Former Bayfield High School principal Bruce Leadbetter took no action to deregister a teacher who sexually abused two students, one victim's foster mother says.


The woman's concerns about Leadbetter's inaction paint a picture of a school in which serious concerns about teachers' conduct were not acted on, in what the woman calls "a culture of abuse".

Prime Minister Helen Clark's justification for retaining former Bayfield teacher David Benson-Pope as a minister has been her contention that the allegations of him mistreating students were so minor they did not warrant disciplinary action by the Dunedin school.

But the foster mum - who cannot be identified for legal reasons - tells a story that suggests the school would not take action in even more serious cases of abuse.

Her foster son, who had a mental age of 10, was in Bayfield's special needs unit while in his mid-teens during the 1980s, at the same time Benson-Pope was a teacher there. The boy, who was brain damaged as a baby and had Asperger's syndrome, told his foster mother a Bayfield teacher took him and another special needs student into a room behind their classroom and made them perform oral sex on him.

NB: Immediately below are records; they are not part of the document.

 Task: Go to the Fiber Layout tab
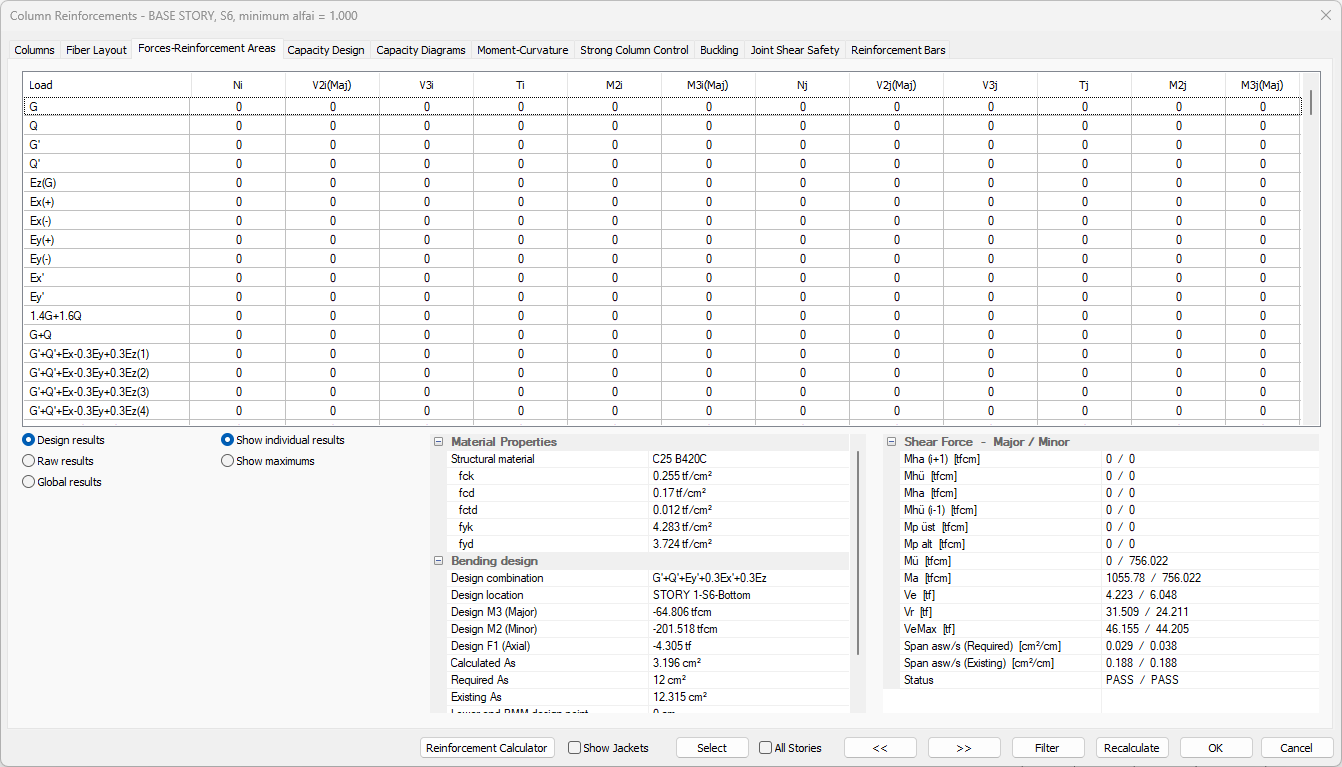(96, 50)
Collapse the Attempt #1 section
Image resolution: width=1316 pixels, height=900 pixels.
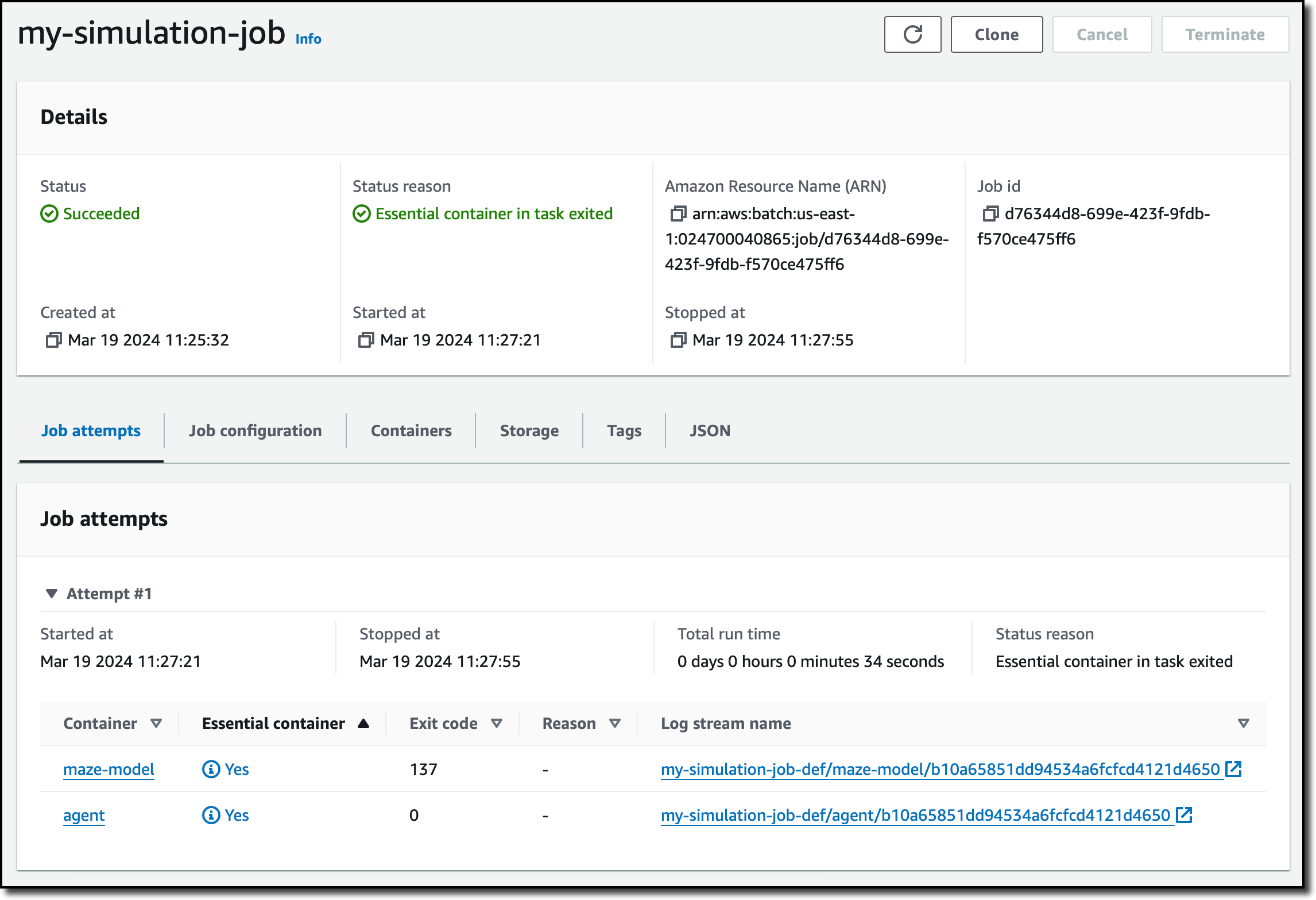point(52,593)
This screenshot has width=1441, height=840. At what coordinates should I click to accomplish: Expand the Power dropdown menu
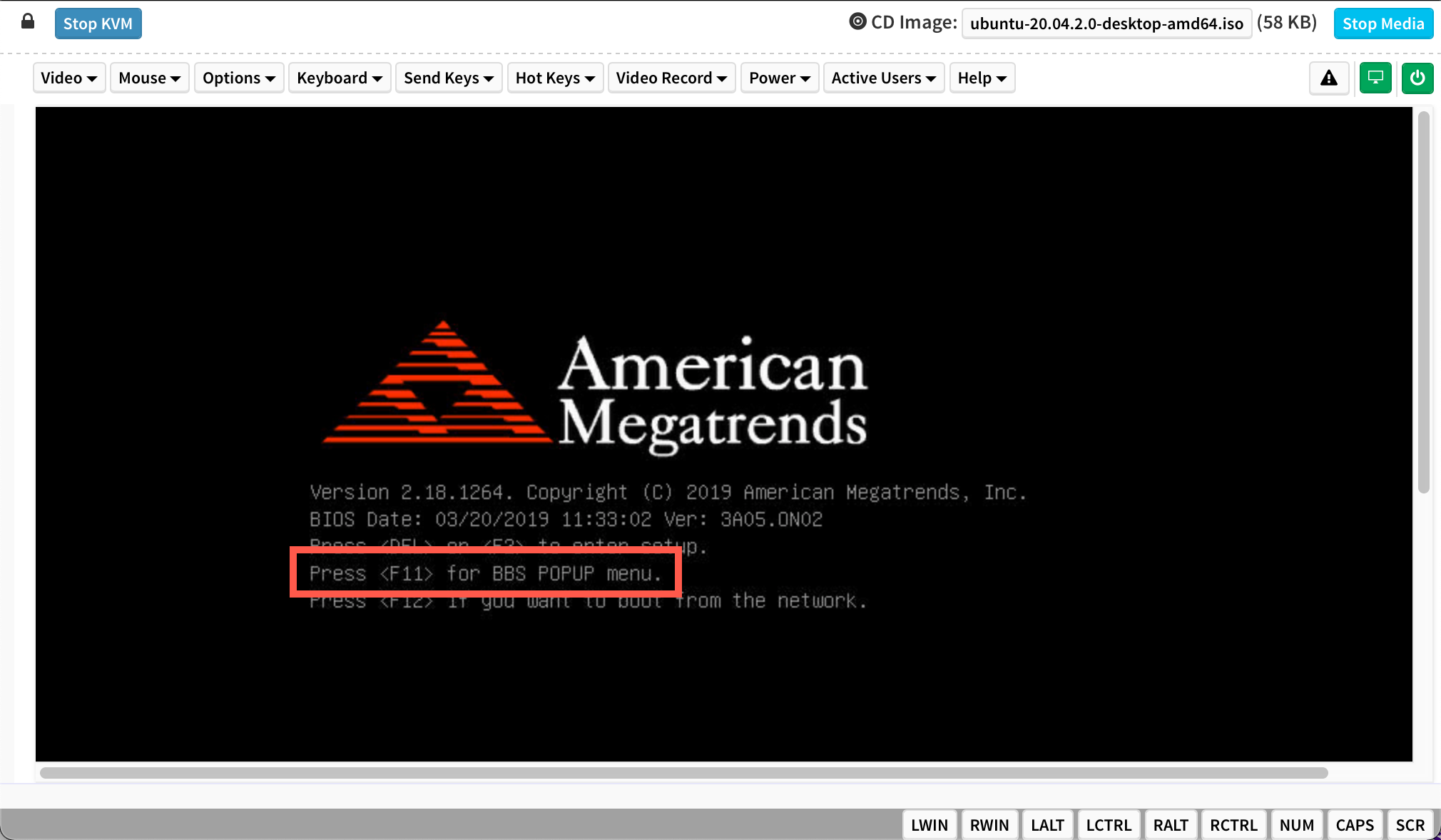point(779,78)
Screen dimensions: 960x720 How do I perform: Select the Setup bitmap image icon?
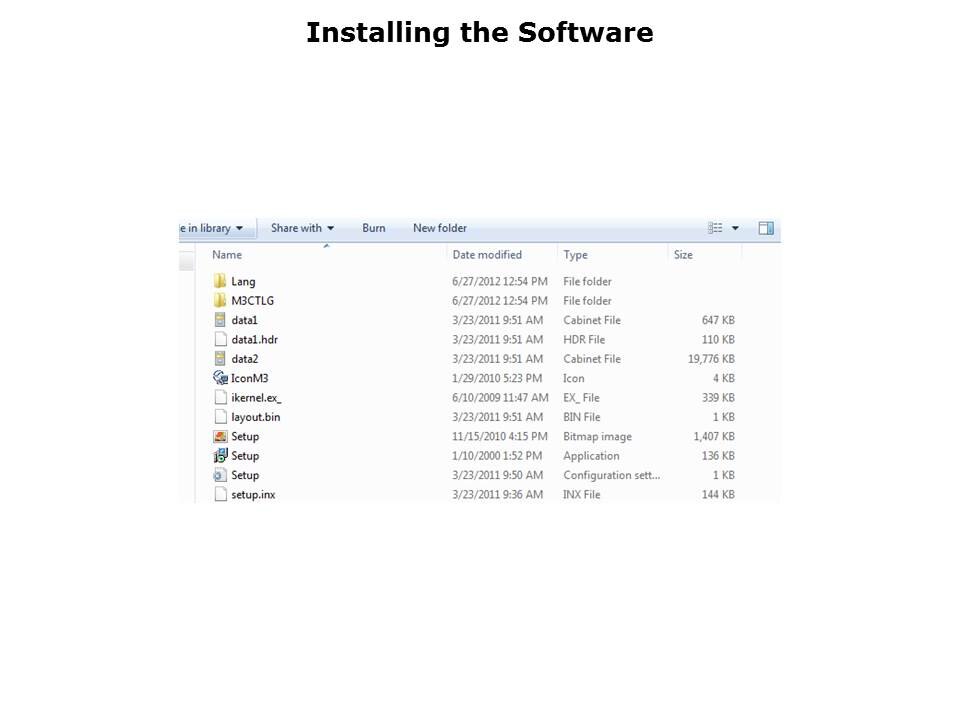pyautogui.click(x=220, y=436)
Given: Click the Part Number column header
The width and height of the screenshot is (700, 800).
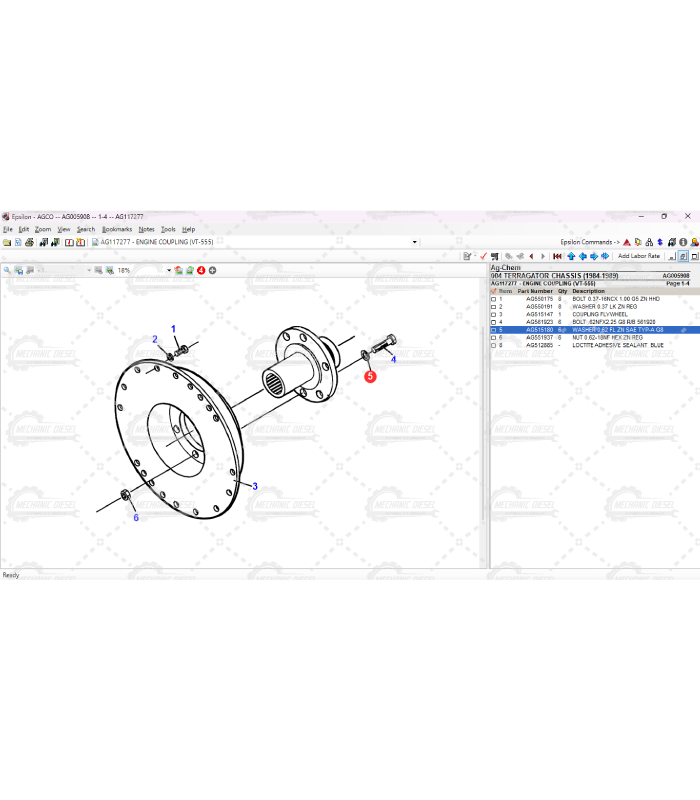Looking at the screenshot, I should click(535, 291).
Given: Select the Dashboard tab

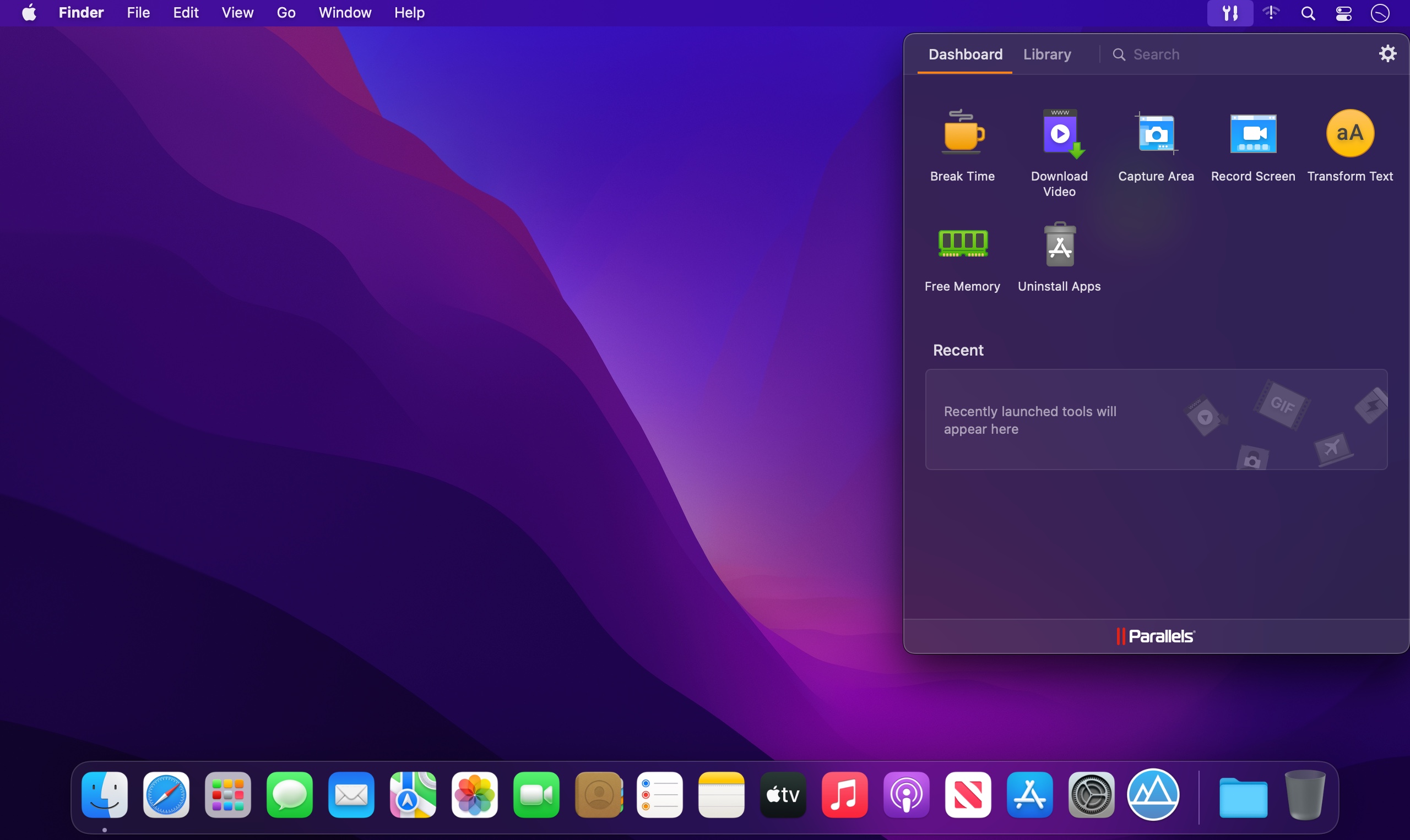Looking at the screenshot, I should (964, 54).
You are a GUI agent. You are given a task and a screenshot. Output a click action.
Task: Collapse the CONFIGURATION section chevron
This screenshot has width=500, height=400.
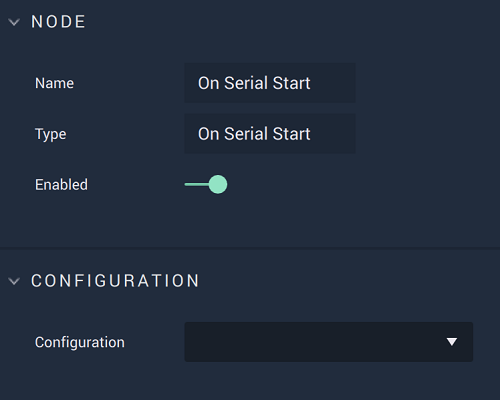(x=14, y=281)
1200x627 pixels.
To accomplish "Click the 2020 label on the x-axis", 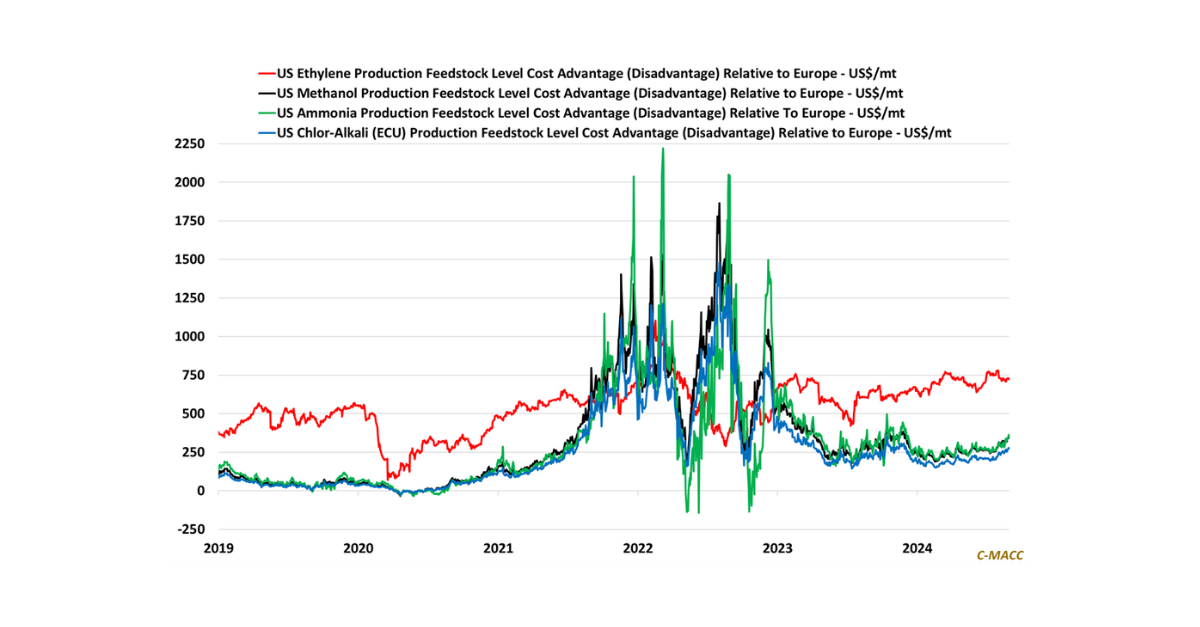I will (x=358, y=548).
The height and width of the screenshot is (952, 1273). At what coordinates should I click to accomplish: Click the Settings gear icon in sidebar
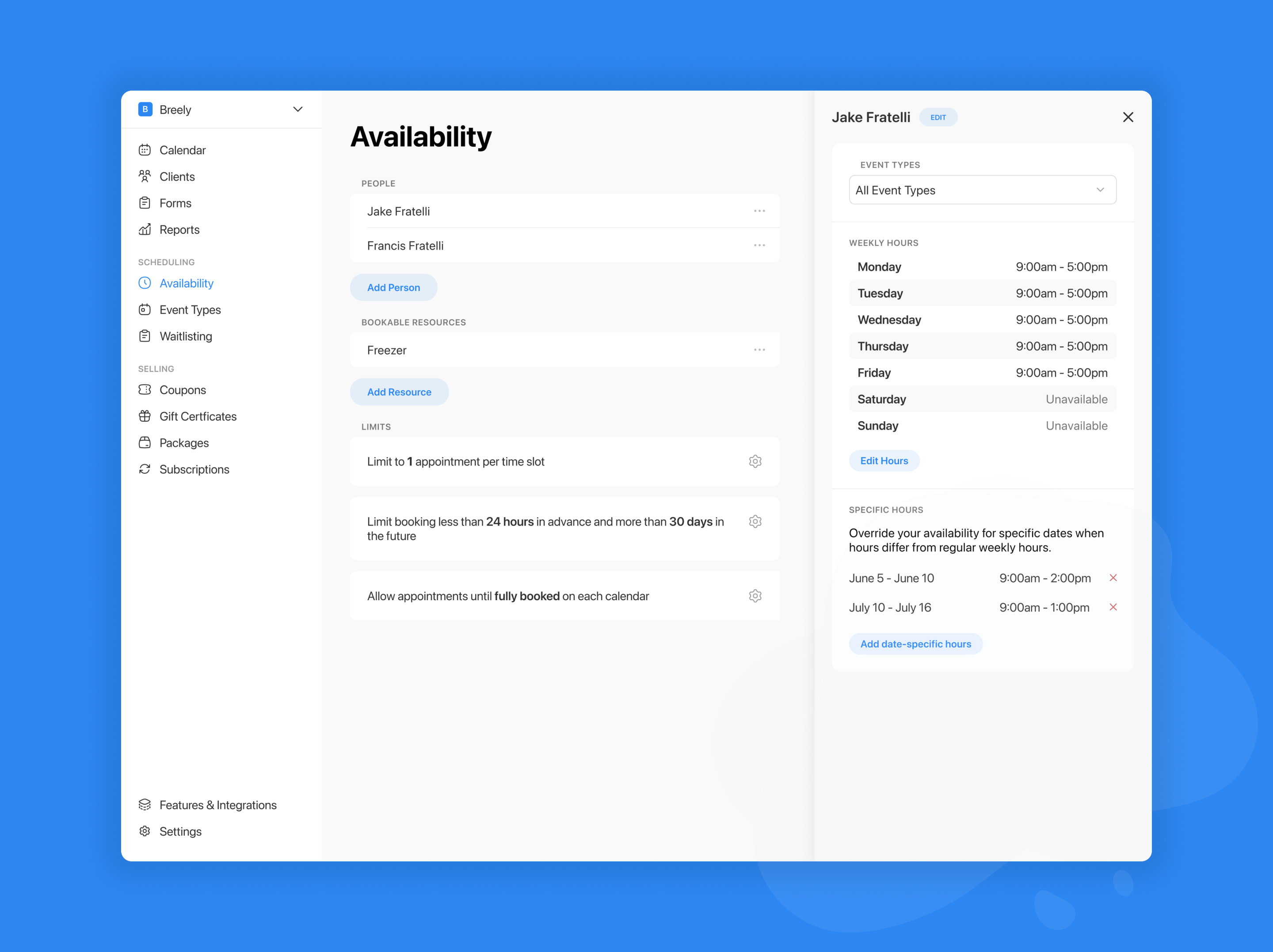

The woman reported the matter to police, and the teacher pleaded guilty to three counts of sexual indecency involving the boys. He was jailed for eight months. His name was suppressed to protect his brother, who held a high-profile position connected with children.

The boy's foster mother approached Leadbetter after the teacher was freed from prison to try to have him deregistered, but Leadbetter would not take any action, she said. It was only after a year-long battle, when she took the matter to education authorities and wrote to then St Kilda MP Michael Cullen, that the teacher was deregistered.

A 1990 letter from Cullen to the woman confirms the deregistration. The woman said she feared the man could re-offend if allowed to teach children again, but Leadbetter, a principal at Bayfield from the early 1980s until 1997, did not seem to share her concerns and told her he could do nothing.

"If I hadn't put the pressure on, the school wouldn't have done anything," the woman said. She felt he looked after teachers instead of the whole school community.

Her foster son, now in his 30s, had ongoing sexual problems, but she said it was difficult to tell how much was caused by the teacher.

National MP Judith Collins said Leadbetter had been unusually reluctant to deal with the teacher.

"You can see it would have taken an extraordinarily brave and persistent parent to get Leadbetter to take action over any complaint about a teacher, if this is how he failed to act in this case," she said.

Collins said Cullen - who also had children at Bayfield at the time - was clearly aware of the "culture of abuse" because the woman had alerted him to it.

When contacted by the Star-Times, Leadbetter said: "I have no recollection of what she is talking about" and hung up.

Benson-Pope said he recalled the teacher being sent to jail but could not say whether it demonstrated anything about the school's complaints procedure.